STATED EXERCISE: Count the lines in the records below that contain the string "Task". Give only the number.

(Data entries)
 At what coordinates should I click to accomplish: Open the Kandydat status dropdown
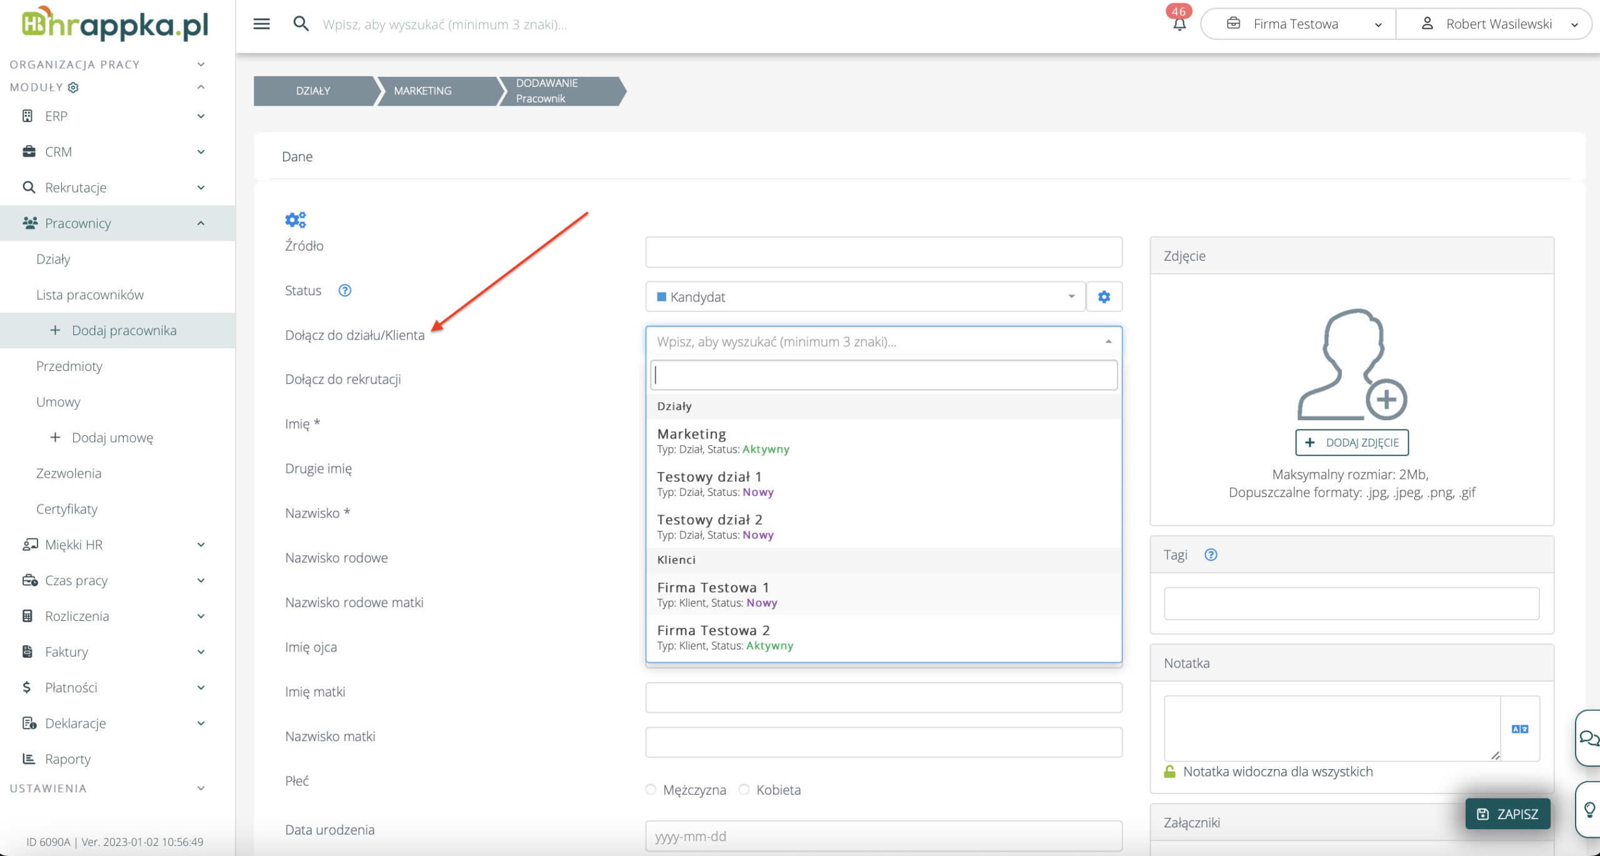click(x=865, y=296)
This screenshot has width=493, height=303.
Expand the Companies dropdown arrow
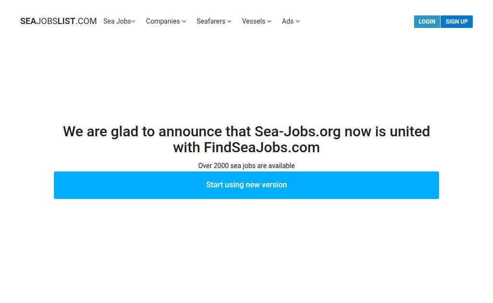click(x=184, y=21)
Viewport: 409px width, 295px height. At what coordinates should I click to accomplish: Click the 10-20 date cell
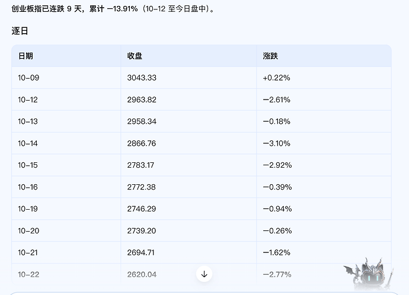[x=28, y=230]
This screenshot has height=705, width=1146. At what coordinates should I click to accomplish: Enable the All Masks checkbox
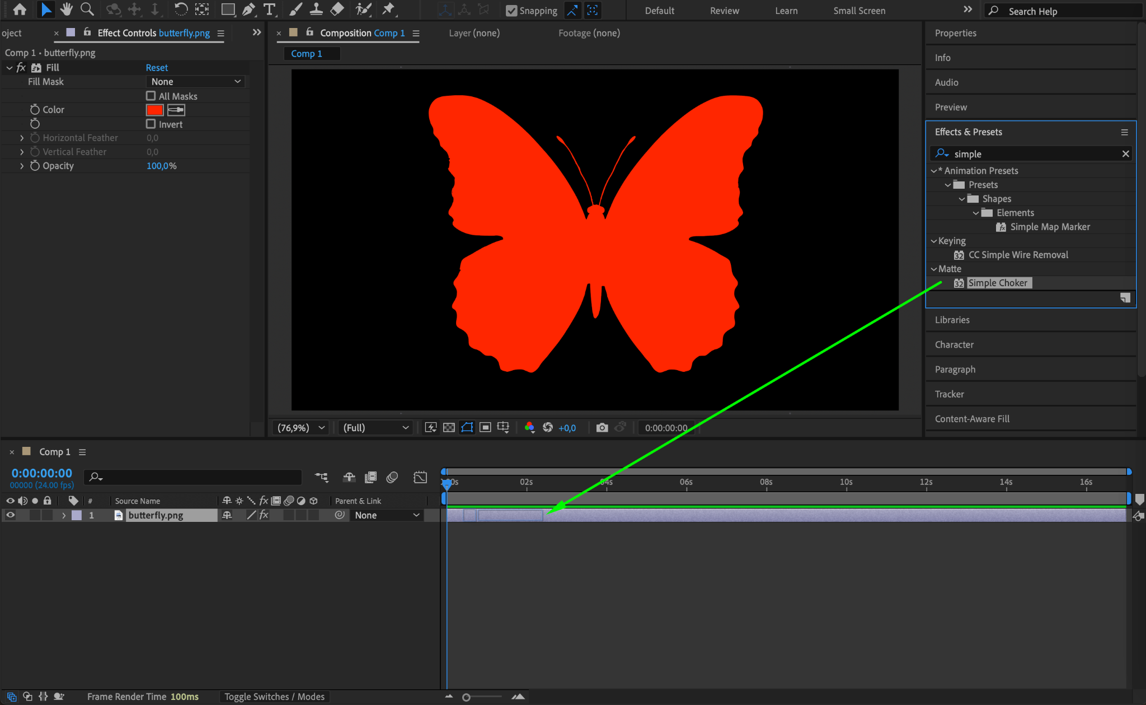(151, 96)
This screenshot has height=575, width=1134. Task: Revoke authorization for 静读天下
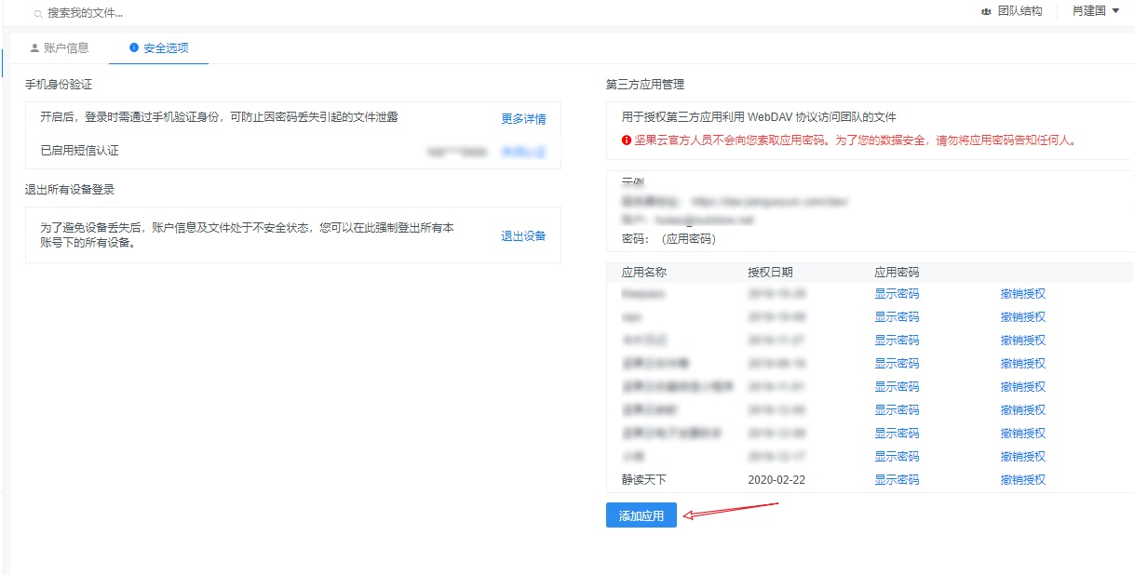coord(1023,480)
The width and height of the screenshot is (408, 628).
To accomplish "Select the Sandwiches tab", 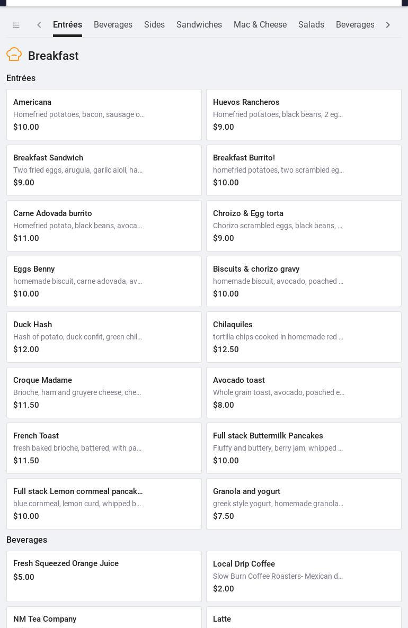I will click(x=199, y=25).
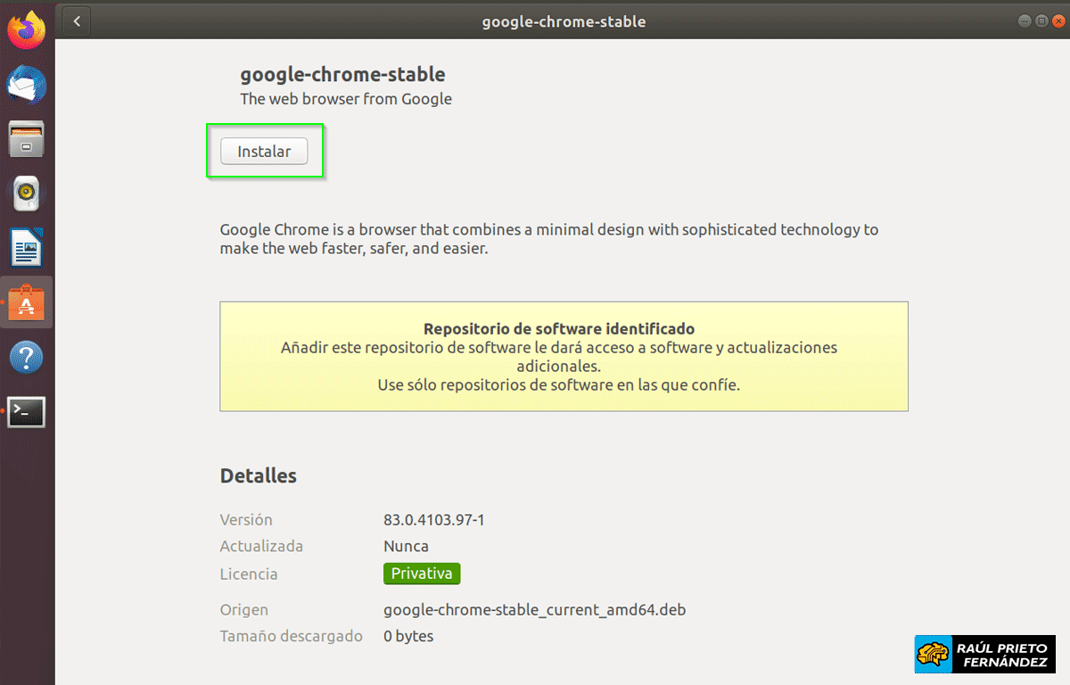This screenshot has width=1070, height=685.
Task: Click the back arrow in the header bar
Action: coord(76,21)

FULL RESPONSE: 2